Records for this exercise below:
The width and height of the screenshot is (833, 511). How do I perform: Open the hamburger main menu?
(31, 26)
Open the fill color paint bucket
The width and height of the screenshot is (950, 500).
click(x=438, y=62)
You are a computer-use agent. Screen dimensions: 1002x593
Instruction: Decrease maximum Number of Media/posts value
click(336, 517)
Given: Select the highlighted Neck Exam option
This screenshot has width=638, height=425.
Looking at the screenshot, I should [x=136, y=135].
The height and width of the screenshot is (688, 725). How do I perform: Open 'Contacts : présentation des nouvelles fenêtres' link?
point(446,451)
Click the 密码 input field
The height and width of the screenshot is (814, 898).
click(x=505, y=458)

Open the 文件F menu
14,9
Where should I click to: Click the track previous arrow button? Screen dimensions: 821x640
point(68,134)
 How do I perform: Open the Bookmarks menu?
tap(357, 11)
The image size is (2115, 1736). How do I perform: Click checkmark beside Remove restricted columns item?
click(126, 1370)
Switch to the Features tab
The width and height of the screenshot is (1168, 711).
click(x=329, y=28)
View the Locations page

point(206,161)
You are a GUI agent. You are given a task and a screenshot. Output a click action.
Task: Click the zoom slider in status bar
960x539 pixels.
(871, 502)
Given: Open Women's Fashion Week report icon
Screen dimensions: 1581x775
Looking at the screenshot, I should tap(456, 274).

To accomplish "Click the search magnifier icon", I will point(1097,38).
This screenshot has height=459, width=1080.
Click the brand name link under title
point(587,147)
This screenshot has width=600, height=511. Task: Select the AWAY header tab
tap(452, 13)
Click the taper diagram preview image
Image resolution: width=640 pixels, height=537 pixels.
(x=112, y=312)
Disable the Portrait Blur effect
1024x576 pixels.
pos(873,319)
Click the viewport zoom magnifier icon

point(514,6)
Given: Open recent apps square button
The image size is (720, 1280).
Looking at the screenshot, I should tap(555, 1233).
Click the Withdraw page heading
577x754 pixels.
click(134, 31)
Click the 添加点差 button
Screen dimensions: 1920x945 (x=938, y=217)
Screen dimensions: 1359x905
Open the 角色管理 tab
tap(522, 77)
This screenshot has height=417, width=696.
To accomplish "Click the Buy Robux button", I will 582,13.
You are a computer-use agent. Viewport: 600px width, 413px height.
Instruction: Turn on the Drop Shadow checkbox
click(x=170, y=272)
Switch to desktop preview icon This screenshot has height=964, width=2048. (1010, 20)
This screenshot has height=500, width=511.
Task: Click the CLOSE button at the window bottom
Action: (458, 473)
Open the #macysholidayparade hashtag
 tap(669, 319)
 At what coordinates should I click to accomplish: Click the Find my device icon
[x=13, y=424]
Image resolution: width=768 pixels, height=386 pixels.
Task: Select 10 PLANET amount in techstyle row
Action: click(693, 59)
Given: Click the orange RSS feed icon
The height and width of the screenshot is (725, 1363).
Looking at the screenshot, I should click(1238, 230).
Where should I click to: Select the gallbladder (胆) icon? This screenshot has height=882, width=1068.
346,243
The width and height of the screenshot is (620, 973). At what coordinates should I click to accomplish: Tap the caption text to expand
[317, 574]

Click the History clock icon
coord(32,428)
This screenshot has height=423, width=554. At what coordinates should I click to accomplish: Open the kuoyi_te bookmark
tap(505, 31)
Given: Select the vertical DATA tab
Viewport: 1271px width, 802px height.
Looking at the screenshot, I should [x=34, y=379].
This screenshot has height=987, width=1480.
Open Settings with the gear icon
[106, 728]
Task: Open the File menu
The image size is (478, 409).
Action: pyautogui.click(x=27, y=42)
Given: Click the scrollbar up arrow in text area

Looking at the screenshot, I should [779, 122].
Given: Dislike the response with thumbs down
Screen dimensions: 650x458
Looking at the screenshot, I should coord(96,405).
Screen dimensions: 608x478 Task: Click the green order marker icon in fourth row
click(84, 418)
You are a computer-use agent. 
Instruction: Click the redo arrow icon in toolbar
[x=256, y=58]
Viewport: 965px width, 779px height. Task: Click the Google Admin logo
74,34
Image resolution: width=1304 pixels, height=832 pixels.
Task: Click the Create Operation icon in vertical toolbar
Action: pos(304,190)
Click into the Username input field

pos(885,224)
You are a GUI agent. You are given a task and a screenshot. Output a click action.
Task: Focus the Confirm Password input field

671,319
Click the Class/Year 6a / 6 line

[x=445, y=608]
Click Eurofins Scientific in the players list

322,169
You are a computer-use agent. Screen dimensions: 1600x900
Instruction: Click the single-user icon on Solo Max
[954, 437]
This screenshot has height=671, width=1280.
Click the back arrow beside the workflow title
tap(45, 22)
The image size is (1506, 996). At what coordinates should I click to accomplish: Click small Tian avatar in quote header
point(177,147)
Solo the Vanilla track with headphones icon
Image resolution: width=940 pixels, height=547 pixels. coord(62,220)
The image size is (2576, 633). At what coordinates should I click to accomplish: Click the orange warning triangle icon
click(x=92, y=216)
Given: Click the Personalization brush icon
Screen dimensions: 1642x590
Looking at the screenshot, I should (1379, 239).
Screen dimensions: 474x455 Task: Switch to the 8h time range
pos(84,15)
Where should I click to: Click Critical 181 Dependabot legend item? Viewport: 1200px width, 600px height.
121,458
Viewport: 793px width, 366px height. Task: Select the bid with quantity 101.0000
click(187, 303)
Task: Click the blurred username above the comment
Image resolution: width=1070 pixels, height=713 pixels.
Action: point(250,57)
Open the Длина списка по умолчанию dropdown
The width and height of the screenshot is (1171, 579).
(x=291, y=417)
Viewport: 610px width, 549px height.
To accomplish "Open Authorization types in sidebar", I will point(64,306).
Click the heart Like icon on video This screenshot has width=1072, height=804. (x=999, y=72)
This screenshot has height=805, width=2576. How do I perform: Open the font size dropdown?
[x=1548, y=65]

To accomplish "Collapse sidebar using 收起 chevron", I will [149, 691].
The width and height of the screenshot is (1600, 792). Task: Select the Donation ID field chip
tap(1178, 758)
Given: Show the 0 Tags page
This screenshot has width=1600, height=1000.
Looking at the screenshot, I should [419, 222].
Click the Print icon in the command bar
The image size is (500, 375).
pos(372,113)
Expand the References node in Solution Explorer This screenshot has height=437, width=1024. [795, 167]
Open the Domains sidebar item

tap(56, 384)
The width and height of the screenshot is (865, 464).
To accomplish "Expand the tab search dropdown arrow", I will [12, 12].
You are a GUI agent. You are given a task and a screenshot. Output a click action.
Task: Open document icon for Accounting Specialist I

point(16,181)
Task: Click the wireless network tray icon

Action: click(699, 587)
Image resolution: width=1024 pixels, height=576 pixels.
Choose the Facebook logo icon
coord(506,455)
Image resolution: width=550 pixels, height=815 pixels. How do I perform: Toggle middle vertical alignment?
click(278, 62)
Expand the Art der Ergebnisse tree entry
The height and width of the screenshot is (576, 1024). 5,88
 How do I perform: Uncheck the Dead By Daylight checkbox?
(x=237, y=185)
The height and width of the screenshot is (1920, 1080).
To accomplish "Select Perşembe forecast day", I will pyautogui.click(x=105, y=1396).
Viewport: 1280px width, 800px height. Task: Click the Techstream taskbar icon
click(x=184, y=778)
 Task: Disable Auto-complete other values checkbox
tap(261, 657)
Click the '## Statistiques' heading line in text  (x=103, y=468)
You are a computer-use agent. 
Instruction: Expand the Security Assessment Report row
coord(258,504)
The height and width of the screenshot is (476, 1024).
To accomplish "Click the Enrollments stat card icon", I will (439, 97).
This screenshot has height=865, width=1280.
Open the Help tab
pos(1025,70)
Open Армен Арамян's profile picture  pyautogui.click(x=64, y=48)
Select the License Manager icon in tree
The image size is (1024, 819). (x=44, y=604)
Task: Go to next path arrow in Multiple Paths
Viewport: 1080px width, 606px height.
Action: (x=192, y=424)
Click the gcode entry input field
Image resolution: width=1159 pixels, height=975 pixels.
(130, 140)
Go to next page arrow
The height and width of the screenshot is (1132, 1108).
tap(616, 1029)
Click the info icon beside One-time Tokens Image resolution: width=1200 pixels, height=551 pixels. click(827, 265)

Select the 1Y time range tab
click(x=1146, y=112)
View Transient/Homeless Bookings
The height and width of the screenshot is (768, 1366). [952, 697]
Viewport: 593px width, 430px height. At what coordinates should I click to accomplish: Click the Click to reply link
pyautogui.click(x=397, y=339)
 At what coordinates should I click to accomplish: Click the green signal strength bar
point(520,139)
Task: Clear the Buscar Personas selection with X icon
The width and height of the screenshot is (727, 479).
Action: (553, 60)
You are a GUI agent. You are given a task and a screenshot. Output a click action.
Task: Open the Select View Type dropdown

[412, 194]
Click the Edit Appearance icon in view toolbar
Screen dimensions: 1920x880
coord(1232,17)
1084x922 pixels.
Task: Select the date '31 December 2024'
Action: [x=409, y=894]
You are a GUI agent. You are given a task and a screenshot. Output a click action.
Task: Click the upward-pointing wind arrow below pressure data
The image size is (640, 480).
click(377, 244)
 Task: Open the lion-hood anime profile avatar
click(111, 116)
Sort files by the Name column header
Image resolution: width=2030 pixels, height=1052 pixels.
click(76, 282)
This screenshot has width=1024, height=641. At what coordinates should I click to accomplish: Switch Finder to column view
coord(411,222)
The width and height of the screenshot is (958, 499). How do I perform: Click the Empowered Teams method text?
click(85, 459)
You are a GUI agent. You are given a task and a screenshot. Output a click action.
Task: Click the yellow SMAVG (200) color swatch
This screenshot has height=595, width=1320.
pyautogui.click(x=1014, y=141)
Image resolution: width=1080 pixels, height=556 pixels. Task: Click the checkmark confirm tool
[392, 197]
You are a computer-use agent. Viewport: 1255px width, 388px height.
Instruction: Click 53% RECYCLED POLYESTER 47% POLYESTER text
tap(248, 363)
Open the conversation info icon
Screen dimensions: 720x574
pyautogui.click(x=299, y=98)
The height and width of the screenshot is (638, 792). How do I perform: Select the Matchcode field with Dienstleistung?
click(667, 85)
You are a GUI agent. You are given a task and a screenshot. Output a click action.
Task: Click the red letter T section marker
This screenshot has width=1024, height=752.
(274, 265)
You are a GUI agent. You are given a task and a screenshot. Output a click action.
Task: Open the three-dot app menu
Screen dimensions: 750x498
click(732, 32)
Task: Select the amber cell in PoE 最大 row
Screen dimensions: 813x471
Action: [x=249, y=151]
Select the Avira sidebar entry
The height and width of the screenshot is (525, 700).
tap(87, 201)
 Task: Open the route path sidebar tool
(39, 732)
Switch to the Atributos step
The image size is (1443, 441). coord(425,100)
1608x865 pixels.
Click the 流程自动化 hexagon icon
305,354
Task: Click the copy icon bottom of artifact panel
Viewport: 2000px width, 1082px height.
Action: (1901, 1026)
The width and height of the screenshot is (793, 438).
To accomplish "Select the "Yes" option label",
End of Records for this exercise.
Report every line of the records that contains the word "option".

Result
Given: Select the highlighted Neck Exam option
To accomplish "Select the "Yes" option label",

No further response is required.